Pour les huit entretiens rassemblés dans le livre, je suis allé voir des éditeurs littéraires, indépendants, de petite taille, afin d’avoir des points de comparaison entre eux. Cependant, il y a effectivement des choses que l’on retrouve d’une maison à l’autre. Il y a tout d’abord l’attachement au texte qui prime sur les autres considérations. Ce qui implique de publier peu de livres pour pouvoir leur consacrer autant de temps et d’énergie que nécessaire. Mais les éditeurs sont aussi des gens qui ont les pieds sur terre, ce sont en général d’excellents gestionnaires, ce qui est encore la meilleure façon de conserver son indépendance. Ensuite, il apparaît que chacune de ces maisons a une identité propre, qui passe aussi bien par le genre de livres publiés que par le graphisme, la communication, etc. Enfin, la relation à la librairie indépendante occupe une place prépondérante pour ces maisons. Donc, pour résumer, quelques grands principes : de bons textes, une gestion solide, une identité forte et des rapports suivis avec les libraires. Il en irait sans doute autrement pour des maisons appartenant à des grands groupes ou évoluant dans un autre domaine que la littérature.

Les questions que vous posez aux professionnels traitent aussi bien de leur pratique éditoriale (« Intervenez-vous beaucoup sur les textes ? »), de la promotion (« Que représentent les prix littéraires ? »), que des aspects commerciaux (« Qu’est-ce qu’une bonne vente pour vous ? »). Quel est votre objectif en fouillant toutes facettes du métier ? Est-ce de percer les secrets de fabrication des uns et des autres ? 

L’objectif était de montrer la réalité, la diversité et la complexité du métier d’éditeur. C’était de montrer à quel point le travail « intellectuel » et le travail plus « pratique » sont indissociables : il n’y a pas de distinction entre une partie « noble » du métier et une autre qui serait plus « prosaïque ». Être éditeur, c’est certes travailler avec des écrivains (dont certains, publiés par les éditeurs interrogés, comptent parmi les plus grands des dernières décennies !), mais au quotidien, c’est aussi porter des cartons et peser des enveloppes avant de les déposer à la poste ! Ce sont tous ces aspects qui m’intéressaient.
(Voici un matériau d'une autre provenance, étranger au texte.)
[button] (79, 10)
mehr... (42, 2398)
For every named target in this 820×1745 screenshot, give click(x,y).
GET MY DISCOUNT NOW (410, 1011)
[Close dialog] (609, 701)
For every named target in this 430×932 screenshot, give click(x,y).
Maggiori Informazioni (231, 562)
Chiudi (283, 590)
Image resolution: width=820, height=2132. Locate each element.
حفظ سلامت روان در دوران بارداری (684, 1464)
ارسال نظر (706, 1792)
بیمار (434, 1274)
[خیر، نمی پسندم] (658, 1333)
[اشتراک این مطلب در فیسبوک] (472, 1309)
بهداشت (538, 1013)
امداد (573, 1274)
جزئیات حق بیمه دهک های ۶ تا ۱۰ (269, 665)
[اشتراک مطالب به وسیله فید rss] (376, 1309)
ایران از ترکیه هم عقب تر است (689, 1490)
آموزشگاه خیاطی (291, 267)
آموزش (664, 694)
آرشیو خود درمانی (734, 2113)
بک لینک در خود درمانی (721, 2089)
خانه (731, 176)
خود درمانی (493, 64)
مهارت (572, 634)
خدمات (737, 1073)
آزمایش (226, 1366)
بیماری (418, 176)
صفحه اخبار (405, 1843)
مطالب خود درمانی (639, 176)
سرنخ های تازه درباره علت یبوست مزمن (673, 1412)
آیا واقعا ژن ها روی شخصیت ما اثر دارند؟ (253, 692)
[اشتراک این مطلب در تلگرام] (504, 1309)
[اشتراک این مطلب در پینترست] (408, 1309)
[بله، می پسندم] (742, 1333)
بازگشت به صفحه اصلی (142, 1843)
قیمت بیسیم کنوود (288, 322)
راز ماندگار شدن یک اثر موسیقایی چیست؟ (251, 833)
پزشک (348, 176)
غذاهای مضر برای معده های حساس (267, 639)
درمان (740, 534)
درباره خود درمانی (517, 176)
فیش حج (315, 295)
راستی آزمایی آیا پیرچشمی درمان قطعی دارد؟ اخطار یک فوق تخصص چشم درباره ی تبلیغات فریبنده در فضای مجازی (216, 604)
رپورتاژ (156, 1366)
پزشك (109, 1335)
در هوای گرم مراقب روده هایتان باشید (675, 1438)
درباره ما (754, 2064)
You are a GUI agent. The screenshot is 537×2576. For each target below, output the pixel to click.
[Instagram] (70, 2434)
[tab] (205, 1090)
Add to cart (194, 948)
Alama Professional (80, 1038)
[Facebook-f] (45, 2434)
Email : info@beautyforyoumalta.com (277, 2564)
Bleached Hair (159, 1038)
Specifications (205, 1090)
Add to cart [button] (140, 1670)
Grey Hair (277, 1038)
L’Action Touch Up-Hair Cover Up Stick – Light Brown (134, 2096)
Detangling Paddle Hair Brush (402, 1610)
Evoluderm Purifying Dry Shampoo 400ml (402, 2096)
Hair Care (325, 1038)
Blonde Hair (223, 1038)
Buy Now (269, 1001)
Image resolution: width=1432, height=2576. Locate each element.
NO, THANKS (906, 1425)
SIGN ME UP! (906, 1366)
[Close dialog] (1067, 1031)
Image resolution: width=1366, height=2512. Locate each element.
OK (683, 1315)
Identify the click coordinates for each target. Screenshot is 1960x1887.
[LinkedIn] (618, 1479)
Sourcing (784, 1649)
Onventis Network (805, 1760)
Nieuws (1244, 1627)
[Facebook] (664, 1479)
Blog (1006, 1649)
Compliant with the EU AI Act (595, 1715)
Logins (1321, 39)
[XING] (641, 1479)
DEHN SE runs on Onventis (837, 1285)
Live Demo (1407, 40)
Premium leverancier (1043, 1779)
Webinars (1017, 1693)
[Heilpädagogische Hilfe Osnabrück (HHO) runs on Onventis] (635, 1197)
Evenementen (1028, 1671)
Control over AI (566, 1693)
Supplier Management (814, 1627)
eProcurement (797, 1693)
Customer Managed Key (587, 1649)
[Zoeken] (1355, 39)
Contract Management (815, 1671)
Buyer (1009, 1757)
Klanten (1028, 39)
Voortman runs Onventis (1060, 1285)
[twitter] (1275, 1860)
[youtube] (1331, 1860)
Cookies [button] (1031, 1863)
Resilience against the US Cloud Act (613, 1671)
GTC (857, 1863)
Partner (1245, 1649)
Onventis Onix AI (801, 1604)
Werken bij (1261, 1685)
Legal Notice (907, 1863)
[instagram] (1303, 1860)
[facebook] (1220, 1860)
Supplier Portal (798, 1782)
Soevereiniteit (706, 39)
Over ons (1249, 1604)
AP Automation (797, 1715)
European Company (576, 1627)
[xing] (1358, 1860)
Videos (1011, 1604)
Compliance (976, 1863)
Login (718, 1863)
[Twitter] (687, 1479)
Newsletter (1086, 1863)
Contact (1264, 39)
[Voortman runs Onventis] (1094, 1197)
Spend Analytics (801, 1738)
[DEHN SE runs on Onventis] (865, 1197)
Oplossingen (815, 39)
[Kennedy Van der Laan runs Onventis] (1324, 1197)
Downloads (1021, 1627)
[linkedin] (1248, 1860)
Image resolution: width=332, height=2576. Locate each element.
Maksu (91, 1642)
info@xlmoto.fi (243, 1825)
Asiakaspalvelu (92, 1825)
D’un autre côté, il y a aussi beaucoup d’idées reçues sur les éditeurs qui peuvent m’agacer. Notamment chez certains auteurs, qui pensent que les éditeurs ne servent à rien et s’en mettent plein les poches sur leur dos. Ce n’est pas le cas : je n’ai pas encore rencontré d’éditeur qui vivrait dans l’opulence !

En conduisant ces entretiens, avez-vous été surpris ? Avez-vous découvert des choses sur le métier ?  

Je ne suis pas tombé de ma chaise, mais d’une certaine manière, ces entretiens m’ont permis d’affiner ma connaissance du métier. Je savais que le métier d’éditeur était extrêmement varié, mais je pensais que le travail éditorial occupait tout de même un peu plus de place dans la journée « type » d’un éditeur. Je savais aussi que les éditeurs recevaient beaucoup de manuscrits, mais j’étais loin d’imaginer qu’ils en recevaient autant, parfois plusieurs centaines par an. Et on parle là de « petites » maisons… J’ai également été surpris d’entendre qu’il pouvait être plus simple de promouvoir un premier roman que celui d’un auteur dont les précédents livres ne se sont pas vendus : il y a une certaine curiosité, dans la presse ou en librairie, pour de nouvelles voix. J’ai été surpris de voir à quel point la relation avec les libraires était importante pour ces petites structures qui publient en général des livres que l’on ne retrouve pas en piles dans les supermarchés… Enfin, si je ne parlerai pas de « sacerdoce », j’ai été surpris de constater que diriger une maison d’édition exigeait un engagement total, permanent : en fait, on ne cesse pas d’être éditeur en rentrant chez soi après une journée de boulot. 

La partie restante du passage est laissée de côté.